A supply shortage will continue to drive the pork import in demand in China, supporting the recovery of the global pork market, according to the latest Rabobank Global Pork Quarterly.
The report found that the main challenge in global markets remains balancing the supply glut in the US and the EU with Chinese import demand.
Pork prices in China are forecast to further increase on top of the current high level, supporting further imports which Rabobank says will likely reach 2m tonnes (a 50% increase year-on-year).
Chinese supply recovery is not expected before 2017 however, as new regulations stall herd expansion.

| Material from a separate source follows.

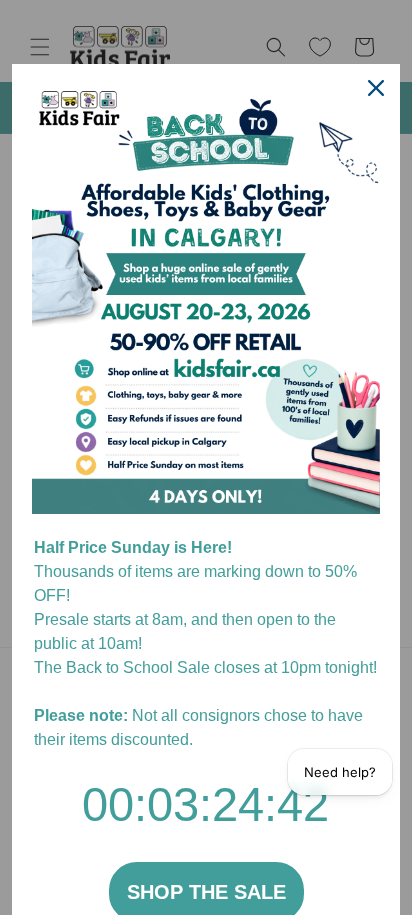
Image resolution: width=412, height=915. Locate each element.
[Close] (376, 88)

Rabobank Animal Protein analyst Albert Vernooij has said that the Chinese demand will result in a higher-than-expected recovery of the Rabobank five-nation hog price index, which will support pressured prices across the globe and will be particularly welcome in the EU.
Meanwhile, the report found that real recovery of the EU market will not commence before the still-ample available supply – including EU Private Storage Scheme volumes – is pushed through.
Furthermore, new measures by the European Commission are not expected to result in any structural change to the industry’s competitiveness, it found.
In the US, modest herd development and low feed prices support a positive outlook for the pork industry there.
The main wild card for the final price level is trade, which Rabobank has said might be hampered by the ongoing strength of the US dollar and sufficient availability from other exporters.
USDA forecasts global pork production to be down for 2016
Meanwhile, the latest global pork outlook from the US Department of Agriculture (USDA), has forecast global production down 1% to 109.3m tonnes as declines in China and the EU more than offset gains by the US, Brazil, and Russia.
It expects Chinese production to continue to contract due to the slowing economy and continuing repercussions of environmental regulations.
EU production will decline as low prices spur herd contraction, it found, while increased exports driven by a weak currency and improved market access will raise Brazilian production.
In Russia, the USDA expects production to continue moderate expansion but at a slower pace due to the struggling economy and competition from lower global pork prices.
Exports by major traders have been forecast 6% higher to a record 7.6m tonnes.